SHORT TASK
Copy out the stretch of the TV episode recap from "Also at Hamlin, Hamlin" through "about their relationship.", word for word.

As we learn in a tense (and very funny) scene at the offices of Chuck’s firm, Hamlin, Hamlin & McGill, he’s taken an extended leave from work due to his illness. His partner, the imperious Howard Hamlin (Patrick Fabian) is keeping Chuck on payroll, sending checks for sums like $26,000 through Jimmy instead of paying out the millions Chuck would be due if he cashed out his share of the business. Aside from a desire to keep that money in-house, it’s not clear yet why Howard is so set on holding Chuck’s place at the firm. What is clear is that Jimmy is livid about it, because both of the McGill boys are rapidly running out of money. And though Chuck is adamant enough about beating his illness and reclaiming his position to side with Howard — and god knows Jimmy’s motives aren’t questionable — I have a funny feeling that Jimmy is right about his brother’s partner.
Also at Hamlin, Hamlin & McGill, we meet Kim (Rhea Seehorn), a pretty blonde attorney who clearly has a history with Jimmy. In an intriguing scene outside the office, after our hero has thoroughly destroyed a trash can with his foot, he steals a drag of her cigarette — plucks it straight out of her mouth and then puts it back in! — and asks, “Couldn’t you just…” She replies, “You know I can’t.” We don’t find out precisely what they’re talking about, but the conversational shorthand alone speaks volumes about their relationship.

(Screen element location records)
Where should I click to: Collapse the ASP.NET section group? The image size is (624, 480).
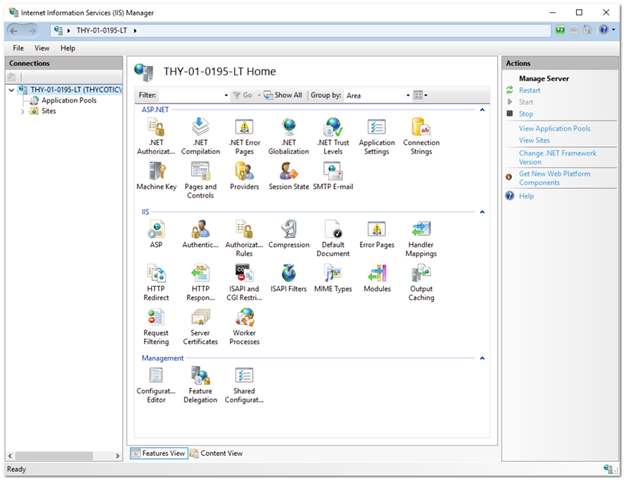pos(482,108)
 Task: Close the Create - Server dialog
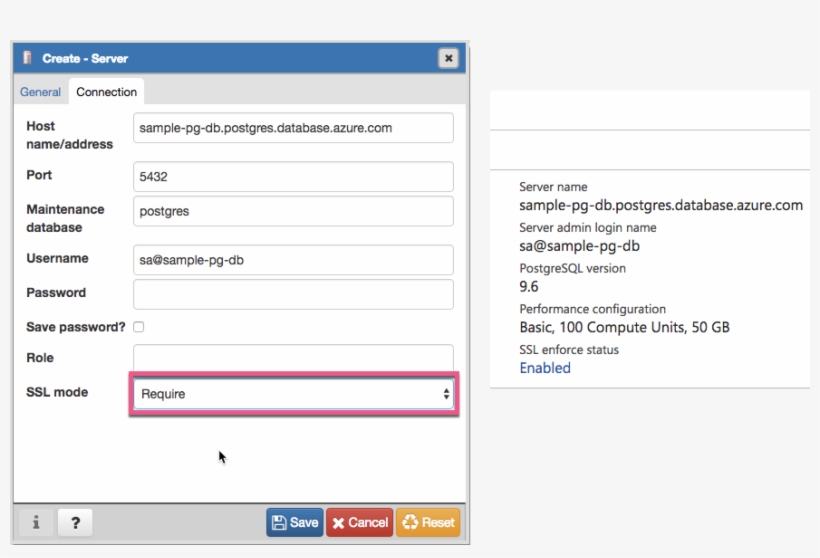click(448, 58)
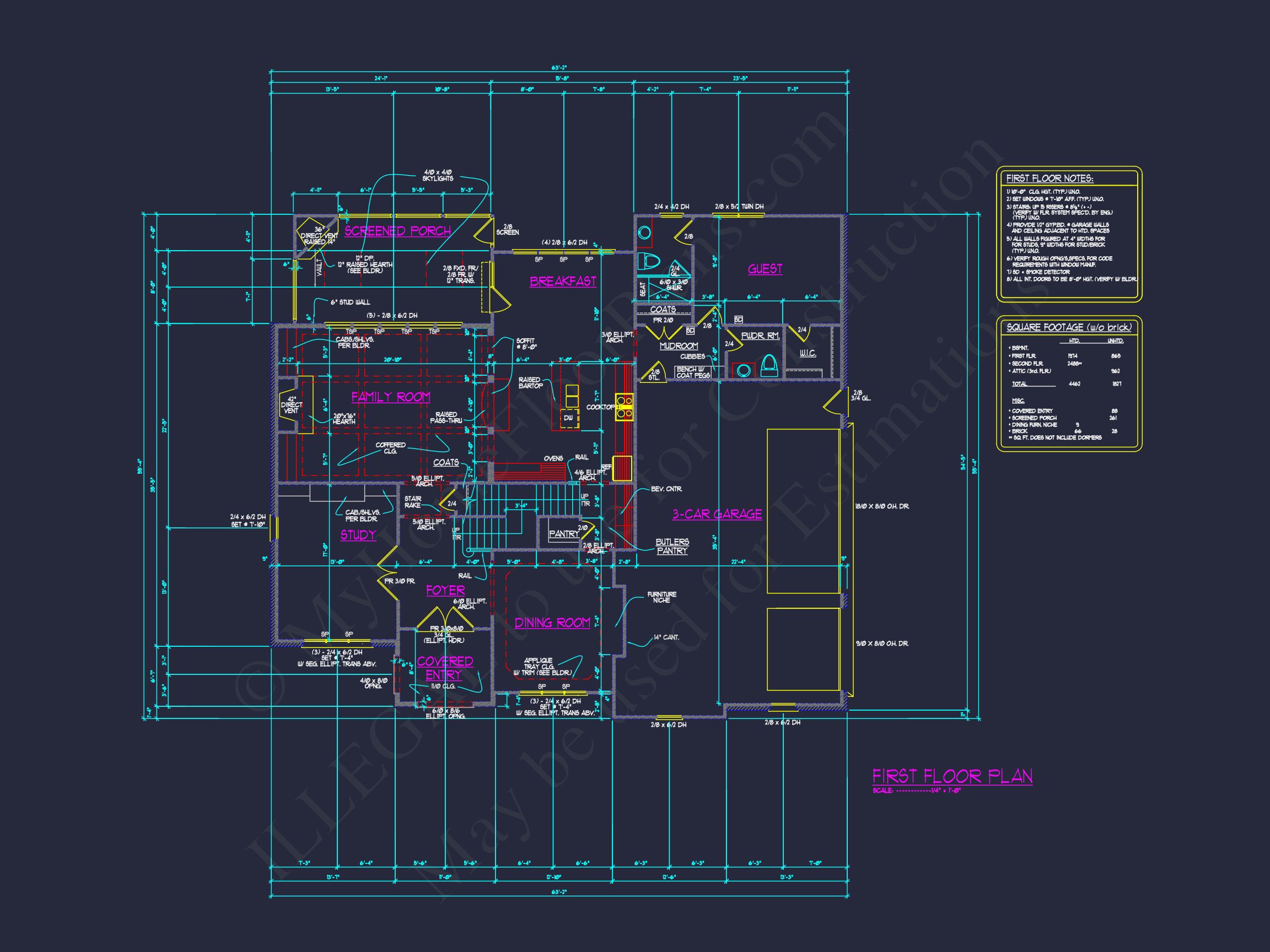Select the SQUARE FOOTAGE table heading
This screenshot has width=1270, height=952.
point(1068,327)
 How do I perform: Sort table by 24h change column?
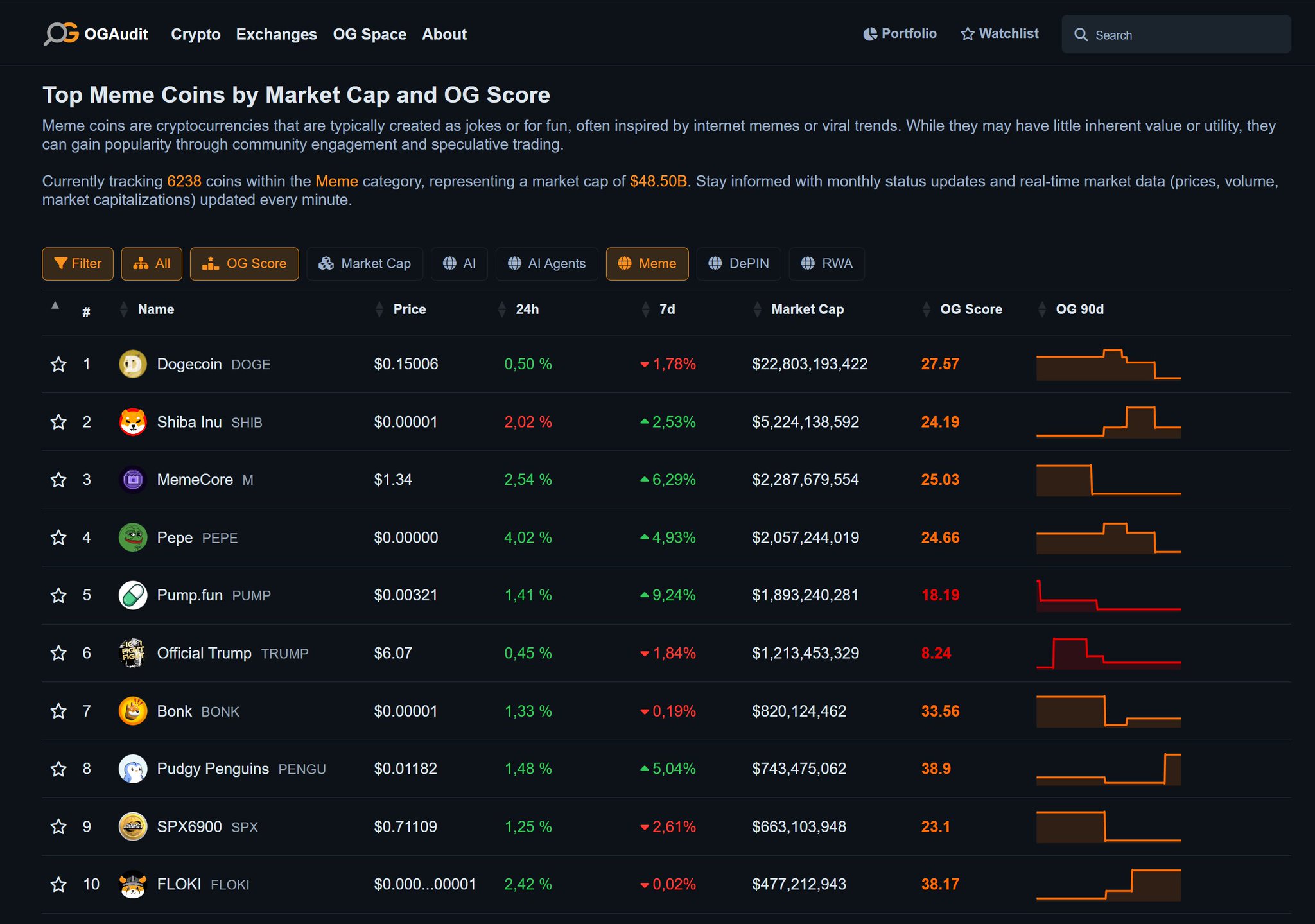pyautogui.click(x=527, y=309)
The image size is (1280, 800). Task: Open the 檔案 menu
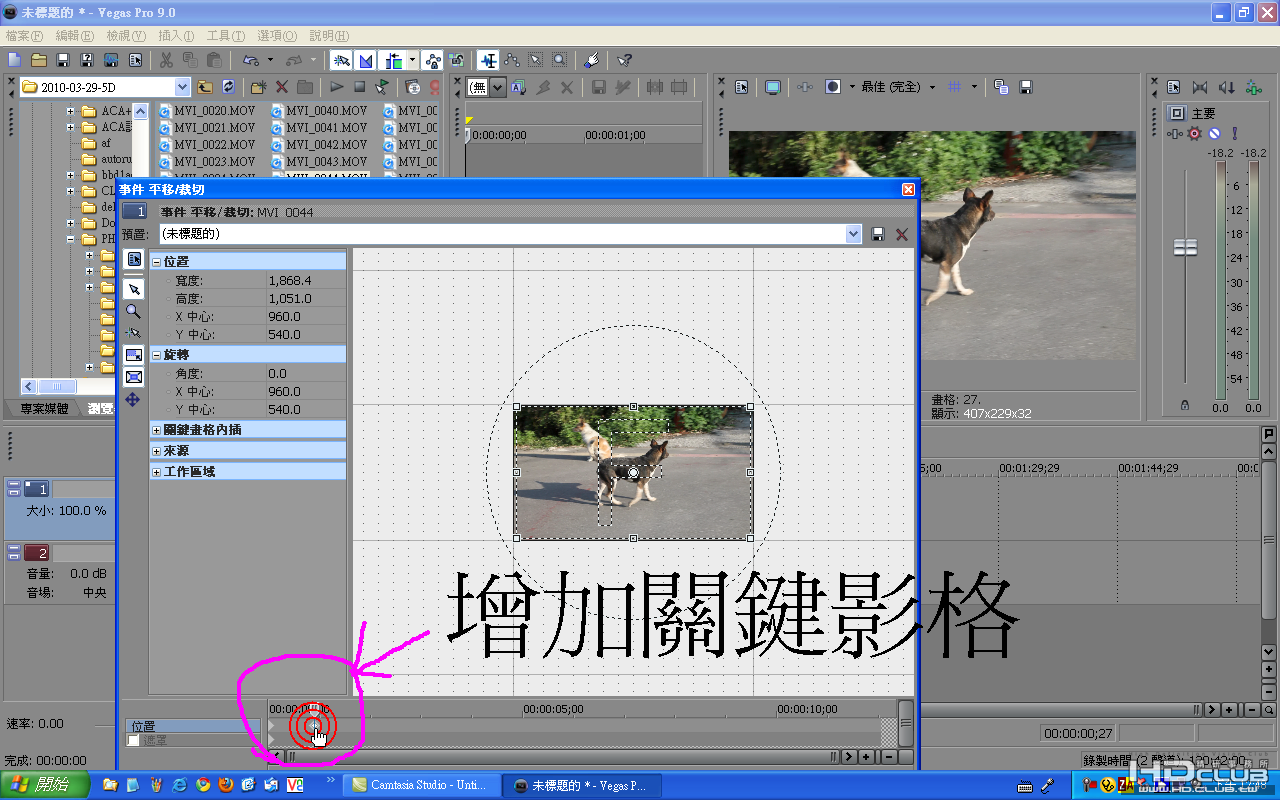pyautogui.click(x=24, y=35)
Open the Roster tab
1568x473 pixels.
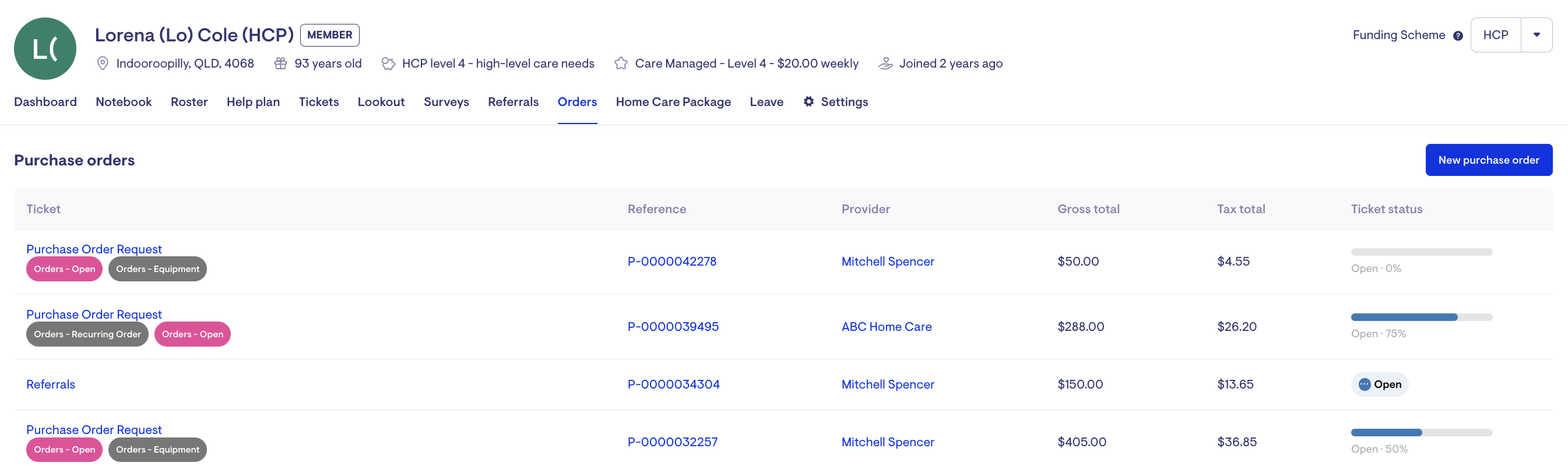click(x=189, y=102)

PROBLEM SOLUTION
Also at Hamlin, Hamlin & McGill, we meet Kim (Rhea Seehorn), a pretty blonde attorney who clearly has a history with Jimmy. In an intriguing scene outside the office, after our hero has thoroughly destroyed a trash can with his foot, he steals a drag of her cigarette — plucks it straight out of her mouth and then puts it back in! — and asks, “Couldn’t you just…” She replies, “You know I can’t.” We don’t find out precisely what they’re talking about, but the conversational shorthand alone speaks volumes about their relationship.